== Segment start ==
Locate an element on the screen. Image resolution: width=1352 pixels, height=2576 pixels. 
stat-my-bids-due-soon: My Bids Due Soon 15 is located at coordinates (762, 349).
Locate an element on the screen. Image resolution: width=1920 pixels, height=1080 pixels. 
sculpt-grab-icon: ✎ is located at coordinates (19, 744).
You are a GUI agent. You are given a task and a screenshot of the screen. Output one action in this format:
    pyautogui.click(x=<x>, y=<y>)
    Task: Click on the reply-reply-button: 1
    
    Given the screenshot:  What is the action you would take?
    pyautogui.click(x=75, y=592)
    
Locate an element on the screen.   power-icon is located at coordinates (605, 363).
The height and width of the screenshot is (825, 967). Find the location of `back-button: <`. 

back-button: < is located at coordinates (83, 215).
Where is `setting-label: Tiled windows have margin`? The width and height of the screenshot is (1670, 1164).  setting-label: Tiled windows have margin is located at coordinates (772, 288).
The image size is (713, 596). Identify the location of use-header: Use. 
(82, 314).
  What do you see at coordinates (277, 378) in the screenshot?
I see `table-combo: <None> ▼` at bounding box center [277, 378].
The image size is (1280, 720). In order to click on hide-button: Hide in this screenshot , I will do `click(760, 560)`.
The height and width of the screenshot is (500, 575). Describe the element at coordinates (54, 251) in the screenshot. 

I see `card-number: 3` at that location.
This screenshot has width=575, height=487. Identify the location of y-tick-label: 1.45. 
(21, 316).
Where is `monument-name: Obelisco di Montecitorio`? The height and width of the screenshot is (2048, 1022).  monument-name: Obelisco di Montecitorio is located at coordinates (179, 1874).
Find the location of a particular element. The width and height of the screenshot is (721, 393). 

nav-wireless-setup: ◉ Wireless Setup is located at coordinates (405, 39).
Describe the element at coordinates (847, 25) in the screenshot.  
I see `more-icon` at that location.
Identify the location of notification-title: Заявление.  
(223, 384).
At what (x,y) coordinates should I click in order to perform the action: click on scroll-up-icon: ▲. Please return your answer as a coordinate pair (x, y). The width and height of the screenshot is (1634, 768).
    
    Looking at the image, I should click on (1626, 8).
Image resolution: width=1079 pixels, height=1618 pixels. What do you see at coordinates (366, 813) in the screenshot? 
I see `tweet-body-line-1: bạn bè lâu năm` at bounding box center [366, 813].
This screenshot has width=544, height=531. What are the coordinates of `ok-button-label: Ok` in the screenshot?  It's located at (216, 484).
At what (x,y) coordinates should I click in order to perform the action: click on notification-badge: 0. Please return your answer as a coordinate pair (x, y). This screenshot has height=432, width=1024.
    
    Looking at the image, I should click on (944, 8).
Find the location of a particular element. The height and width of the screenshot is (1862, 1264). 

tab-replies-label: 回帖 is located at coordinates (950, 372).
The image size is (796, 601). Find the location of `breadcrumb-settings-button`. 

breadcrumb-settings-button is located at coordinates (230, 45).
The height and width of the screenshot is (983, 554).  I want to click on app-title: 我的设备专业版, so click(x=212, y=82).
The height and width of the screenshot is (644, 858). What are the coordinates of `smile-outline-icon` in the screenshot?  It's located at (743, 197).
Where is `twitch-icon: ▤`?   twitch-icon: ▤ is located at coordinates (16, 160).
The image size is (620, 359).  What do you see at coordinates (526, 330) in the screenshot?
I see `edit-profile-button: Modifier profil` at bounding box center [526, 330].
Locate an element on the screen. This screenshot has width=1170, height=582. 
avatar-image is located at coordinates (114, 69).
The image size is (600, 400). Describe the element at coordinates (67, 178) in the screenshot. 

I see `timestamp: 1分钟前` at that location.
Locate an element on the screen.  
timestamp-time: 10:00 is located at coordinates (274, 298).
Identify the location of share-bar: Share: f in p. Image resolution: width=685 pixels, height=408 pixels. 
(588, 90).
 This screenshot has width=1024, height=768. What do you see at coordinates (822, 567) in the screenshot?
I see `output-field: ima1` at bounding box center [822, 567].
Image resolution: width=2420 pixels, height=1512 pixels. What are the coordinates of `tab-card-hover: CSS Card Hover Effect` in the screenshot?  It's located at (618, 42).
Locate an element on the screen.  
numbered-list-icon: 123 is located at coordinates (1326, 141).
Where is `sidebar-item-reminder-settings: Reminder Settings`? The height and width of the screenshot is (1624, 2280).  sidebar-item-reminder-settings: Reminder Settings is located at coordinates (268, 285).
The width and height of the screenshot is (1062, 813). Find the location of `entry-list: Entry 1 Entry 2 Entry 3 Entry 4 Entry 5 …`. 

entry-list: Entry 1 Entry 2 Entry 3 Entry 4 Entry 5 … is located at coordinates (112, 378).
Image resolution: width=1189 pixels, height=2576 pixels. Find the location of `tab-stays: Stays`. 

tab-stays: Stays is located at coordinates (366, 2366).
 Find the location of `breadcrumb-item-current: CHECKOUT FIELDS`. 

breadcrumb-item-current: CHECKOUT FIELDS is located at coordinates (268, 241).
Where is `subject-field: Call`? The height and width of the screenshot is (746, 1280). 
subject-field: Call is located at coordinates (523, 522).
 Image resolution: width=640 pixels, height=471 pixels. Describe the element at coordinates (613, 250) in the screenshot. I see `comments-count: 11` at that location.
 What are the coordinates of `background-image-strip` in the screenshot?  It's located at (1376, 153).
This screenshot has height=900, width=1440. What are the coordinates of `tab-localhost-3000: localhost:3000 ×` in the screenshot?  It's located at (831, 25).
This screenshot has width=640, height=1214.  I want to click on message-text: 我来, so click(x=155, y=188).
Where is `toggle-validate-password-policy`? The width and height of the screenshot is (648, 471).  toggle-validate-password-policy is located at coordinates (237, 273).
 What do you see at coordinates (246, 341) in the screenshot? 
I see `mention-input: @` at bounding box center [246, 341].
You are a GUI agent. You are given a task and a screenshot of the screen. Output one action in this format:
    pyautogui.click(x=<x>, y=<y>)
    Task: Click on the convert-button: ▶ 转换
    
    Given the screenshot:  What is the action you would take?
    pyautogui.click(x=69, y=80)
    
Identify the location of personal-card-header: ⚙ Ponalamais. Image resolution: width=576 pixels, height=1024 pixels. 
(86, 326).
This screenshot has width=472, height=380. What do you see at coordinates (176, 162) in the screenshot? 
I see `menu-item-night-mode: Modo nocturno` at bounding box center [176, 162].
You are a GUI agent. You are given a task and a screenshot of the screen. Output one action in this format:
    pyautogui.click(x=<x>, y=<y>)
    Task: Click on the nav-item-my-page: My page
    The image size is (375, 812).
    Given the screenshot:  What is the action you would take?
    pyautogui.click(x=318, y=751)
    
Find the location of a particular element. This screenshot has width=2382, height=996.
== Segment end ==
| About this task |
Quote the material word for word, from the line with "Describe the element at coordinates (847, 25)" up to and including the line with "coordinates (16, 160).".

| Answer area |
Describe the element at coordinates (847, 25) in the screenshot.  
I see `more-icon` at that location.
Identify the location of notification-title: Заявление.  
(223, 384).
At what (x,y) coordinates should I click in order to perform the action: click on scroll-up-icon: ▲. Please return your answer as a coordinate pair (x, y). The width and height of the screenshot is (1634, 768).
    
    Looking at the image, I should click on (1626, 8).
Image resolution: width=1079 pixels, height=1618 pixels. What do you see at coordinates (366, 813) in the screenshot? 
I see `tweet-body-line-1: bạn bè lâu năm` at bounding box center [366, 813].
This screenshot has width=544, height=531. What are the coordinates of `ok-button-label: Ok` in the screenshot?  It's located at (216, 484).
At what (x,y) coordinates should I click in order to perform the action: click on notification-badge: 0. Please return your answer as a coordinate pair (x, y). This screenshot has height=432, width=1024.
    
    Looking at the image, I should click on (944, 8).
Find the location of a particular element. The height and width of the screenshot is (1862, 1264). 

tab-replies-label: 回帖 is located at coordinates (950, 372).
The image size is (796, 601). Find the location of `breadcrumb-settings-button`. 

breadcrumb-settings-button is located at coordinates (230, 45).
The height and width of the screenshot is (983, 554).  I want to click on app-title: 我的设备专业版, so click(x=212, y=82).
The height and width of the screenshot is (644, 858). What are the coordinates of `smile-outline-icon` in the screenshot?  It's located at (743, 197).
Where is `twitch-icon: ▤`?   twitch-icon: ▤ is located at coordinates (16, 160).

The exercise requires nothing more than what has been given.